Sulfonyl hydrazides are disclosed as versatile radical precursors as exemplified with seven new C–C bond forming, redox neutral cross-couplings with: (1) unsaturated olefins, (2) alkyl halides, (3) redox active esters, (4) aryl halides, (5) alkenyl halides, (6) alkynyl halides, and (7) a trifluoromethylating reagent to forge C(sp³)-C(sp³), C(sp³)-C(sp²), and C(sp³)-C(sp) bonds. Sulfonyl hydrazides are stable and usually crystalline substances that can be accessed in a variety of ways including transiently from hydrazones to achieve a net reductive arylation of carbonyl compounds. Exogenous redox (chemical, photo/electrochemical) additives are not necessary as these functional groups serve the dual role of radical precursor and electron donor.

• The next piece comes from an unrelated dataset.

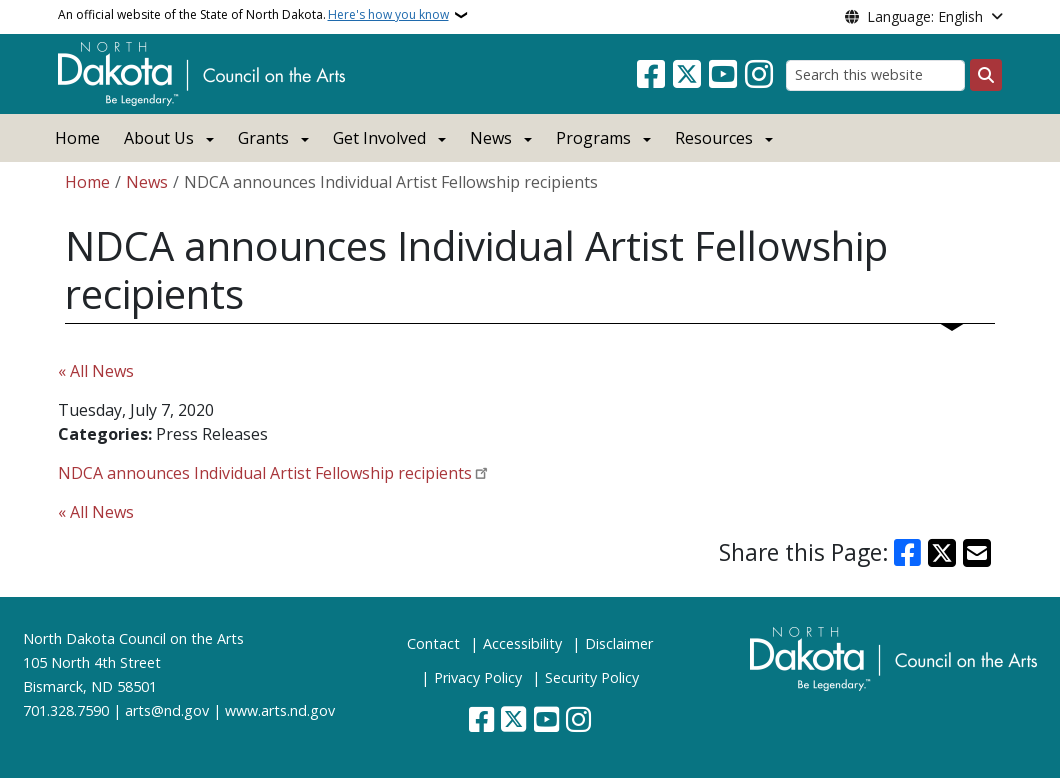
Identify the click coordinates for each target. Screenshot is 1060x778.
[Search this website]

The operational simplicity (homogeneous, water tolerant, dump-and-stir) and practicality of the method are demonstrated as well as applications to streamlining synthesis and mild late-stage functionalization.

#10
The Sugar Cube: Network Control and Emergence in Stereoediting Reactions

H. M. Carder,^† G. Occhialini,^† G. Bistoni, C. Riplinger, E. E. Kwan* & A. E. Wendlandt*

Science 2024, 385, 456–463 (DOI: 10.1126/science.adp2447)

Stereochemical editing strategies have recently enabled the transformation of readily accessible substrates into rare and valuable products. Typically, site selectivity is achieved by minimizing kinetic complexity by using protecting groups to suppress reactivity at undesired sites (substrate control) or by using catalysts with tailored shapes to drive reactivity at the desired site (catalyst control). The authors propose “network control,” a contrasting paradigm that exploits hidden interactions between rate constants to greatly amplify modest intrinsic biases and enable precise multisite editing. When network control is applied to the photochemical isomerization of hexoses, six of the eight possible diastereomers can be selectively obtained. The amplification effect can be viewed as a mesoscale phenomenon between the limiting regimes of kinetic control in simple chemical systems and metabolic regulation in complex biological systems.

OUTSIDE OF SYNTHESIS, INSIDE OF SCIENCE
The Best Science Images of 2024

🔭 Best of 2024. Nature have just released their selection of the best science images of 2024, featuring the Perseid meteor shower over Stonehenge and an incredible partial solar eclipse photographed behind the Washington Monument in Washington DC.